Because it's opex week it's a little harder to discern what's real buying vs. what's being done in the market to support some options positions. Short-term strategies during opex are often completely reversed either by the end of the week or the following week. It's often why we see a market hangover following a bullish opex week. One could say there's manipulation holding the market up during opex (to collect the premium on short puts and long calls) but that's pure speculation. Oftentimes it's more a matter of short-term trading rather than any longer-term market view.

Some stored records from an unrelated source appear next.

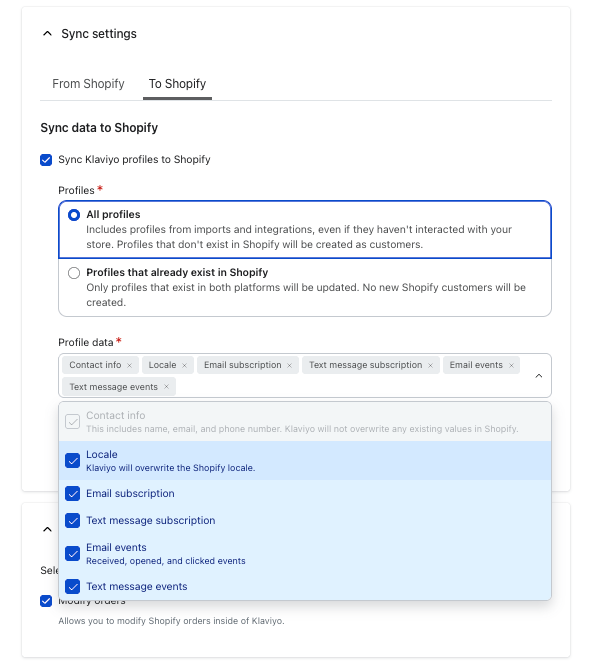Screen dimensions: 596x662
Task: Toggle the Modify orders checkbox
Action: pos(46,601)
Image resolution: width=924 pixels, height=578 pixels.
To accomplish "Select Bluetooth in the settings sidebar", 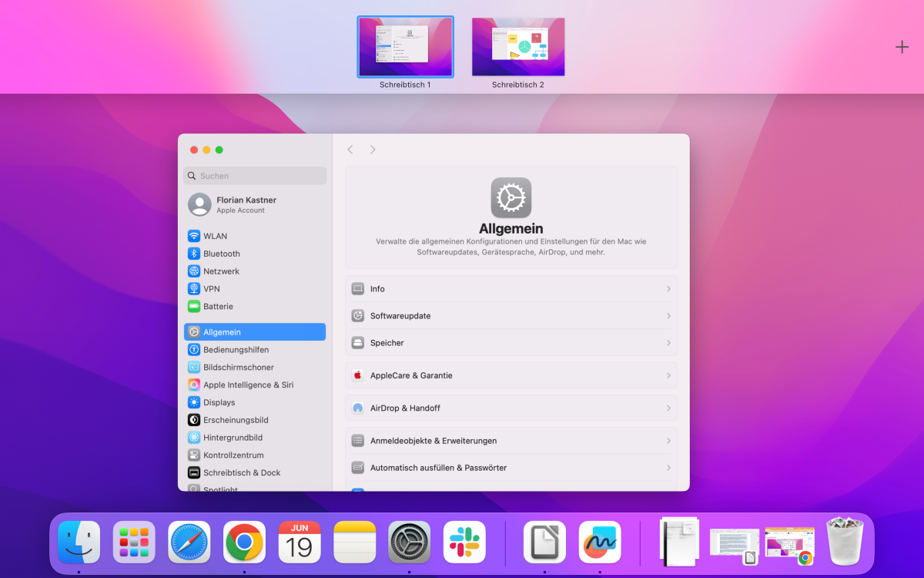I will 219,253.
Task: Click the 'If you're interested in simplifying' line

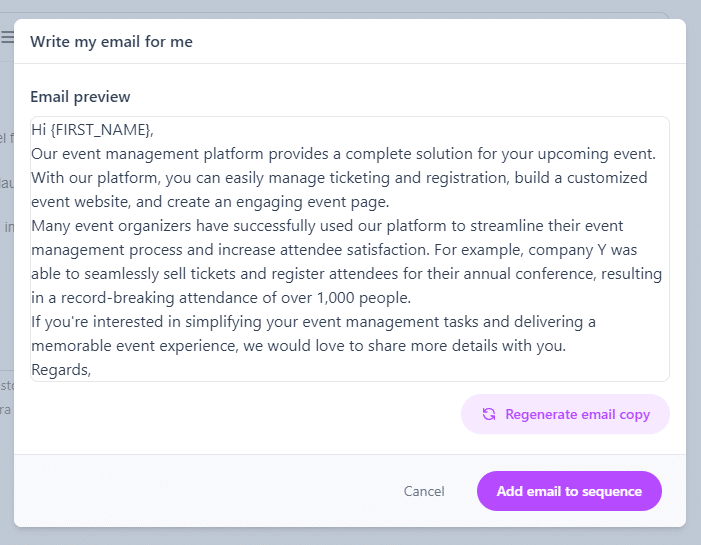Action: 313,322
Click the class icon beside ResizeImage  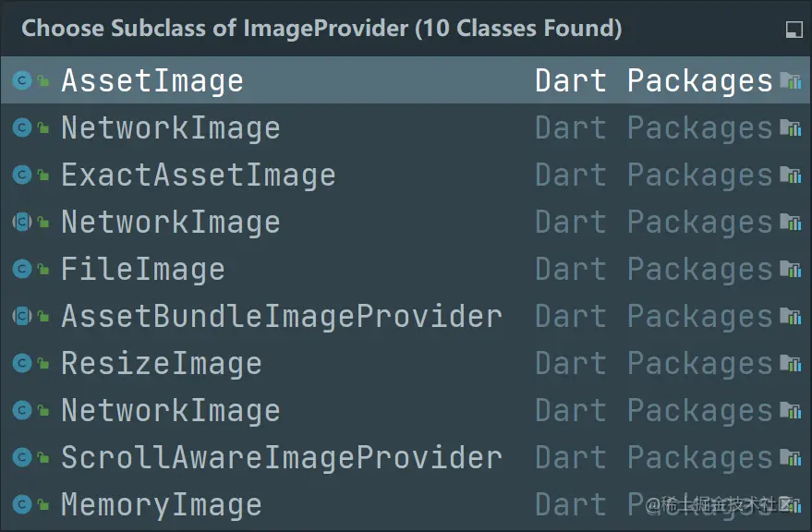coord(20,363)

The market's rally over the past three weeks has been very choppy and this is usually an indication of a topping process as the buyers start to fade away, but haven't given up yet, and the sellers start to nibble but are easily scared away. What we end up seeing is waning momentum, visible in the negative divergences in market breadth and various momentum oscillators. Tops often create a rounding over appearance whereas bottoms are often v-shaped. The bearish head and shoulders or diamond pattern can be thought of as a rounding top. The rising wedges that are appearing on most daily charts is the left side of a potential rounding top.

So we're getting plenty of signals that the market is getting tired as it nears or hits some important resistance lines such as 200-dma's. But the rally isn't over until the fat lady sings and she's waiting for uptrend lines to break before she starts singing. We've got a bullish stock market and any attempt to short it right now is based solely on picking a top. I like to look for turns and play them but I'll be the first to admit the method can be frustrating as the market keeps pushing up for "one more high". But I think we're there and it's time to nibble.

Last week I pointed out a hammer candlestick on the weekly chart, which considering price was at potential resistance warned us that we could have a reversal in the making. But the bulls were not to be deterred and negated the reversal candlestick pattern which requires confirmation with a red candle the following period (could still happen if Friday sells off). Now we've got another hammer forming so once again the setup is there for a reversal but it won't be confirmed until it's followed by a down week next week. Considering where so many indexes are located I see that as a distinct possibility.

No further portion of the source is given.